A lot of players who are overlooked for inclusion are missing their name on the Stanley Cup. Mark Recchi doesn’t have that problem. He won three Stanley Cups in his career, including championships with the Penguins in 1990-91 (putting up 10 goals and 34 points in 24 games), the Hurricanes in 2005-06 and as an alternate captain of the 2010-11 the Boston Bruins. Only a handful of players have ever won three Stanley Cups with three different teams.
He made his way around the league, ultimately playing for seven teams, but he was a leader, serving as alternate captain for four different clubs, totaling 13 seasons with a letter on his chest.
While he doesn’t hold any individual trophies, he was voted a NHL Second-Team All-Star in 1992 and played in seven All-Star games. He got Hart Trophy votes four times, including finishing ninth in 1991. Additionally, he had Selke Trophy votes three times and Lady Byng votes 12 times.
Though they aren’t individual trophies, he has a couple of honors that aid his case, including being inducted into the British Columbia Hockey Hall of Fame in 2013 and being named a part of the Trib Total Media Penguins All-Time Team.
From early in his career, he was accumulating championships, winning a gold medal at the 1988 World Junior Championship with Team Canada. That came in the same year he was a WHL All-Star for the Kamloops Chiefs.
The following season he went pro, playing just 15 games with the Penguins and spending most of the season with the Muskegon Lumberjacks of the IHL, where he was an All-Star by year’s end, scoring 50 goals and 99 points in 63 games.
He was not only an IHL All-Star that year, but led the team to a Turner Cup Championship.
Internationally, he continued to represent Canada playing in two World Championships and one Olympics. He won gold with Canada at the 1997 World Championship, where he put up three goals and three assists in nine games.
Why Mark Recchi Shouldn’t Get In
The case against him largely hinges on his not having any personal hardware and what that means. It aids the argument that his impressive point totals are at least in part a result of his having played a ton of games throughout his very long career.
It paints a picture of a player who was good, but never elite and may have benefitted from playing on some strong teams in his career, including playing on the Pens with Mario Lemieux and Jaromir Jagr, some strong Philadelphia rosters and two other Stanley Cup winners.
Also working against him is that his international career isn’t highly decorated. He played for Canada relatively few times and during his World Junior Championship gold he didn’t score a goal, posting five assists in seven games.
Yet, he was very good for a very long time and that’s worth quite a bit.
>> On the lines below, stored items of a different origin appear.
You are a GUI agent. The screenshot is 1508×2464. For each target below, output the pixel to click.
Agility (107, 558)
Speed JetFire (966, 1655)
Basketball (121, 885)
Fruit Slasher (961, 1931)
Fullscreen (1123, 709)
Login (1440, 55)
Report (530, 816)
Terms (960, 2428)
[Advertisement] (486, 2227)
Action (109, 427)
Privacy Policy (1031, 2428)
There’s some merit to the argument against him, but some of it is a bait and switch. He wasn’t elite, but at his peak his top-end skill was hidden behind playing on a team with two of the most dynamic players in the history of the game.
He broke 100 points three times, cracked 50 goals once and crossed 40 goals another two times.
Not only was he a strong player, he was never a passenger. He was a key piece of his team’s playoff runs. He scored 34 points in 24 games during the Penguins Stanley Cup run. Then put up 24 points in 21 games for Montreal over the course of three playoff appearances. He scored 18 points in 18 games in Philadelphia’s strong run in 2000.
At age 37 he had seven goals and 16 points in 25 games to help the ‘Canes win the Cup and at age 42 (!) had 14 points in 25 games to help the Bruins capture the Cup.
He played until 42 and was never a drag on his teams, continuing to be a productive player despite the game getting bigger and bigger around the 5-foot-10 winger. His point totals should be enough in a voting process that puts a lot of emphasis on points. While he was a point producer for 22 years, he was also a player who mucked it up and agitated, so the stats don’t tell the entire story of his utility. Recchi has earned his place in the Hall.
It makes some sense that he wasn’t a first ballot induction, but now eligible for the third time, he should be finding his way in shortly.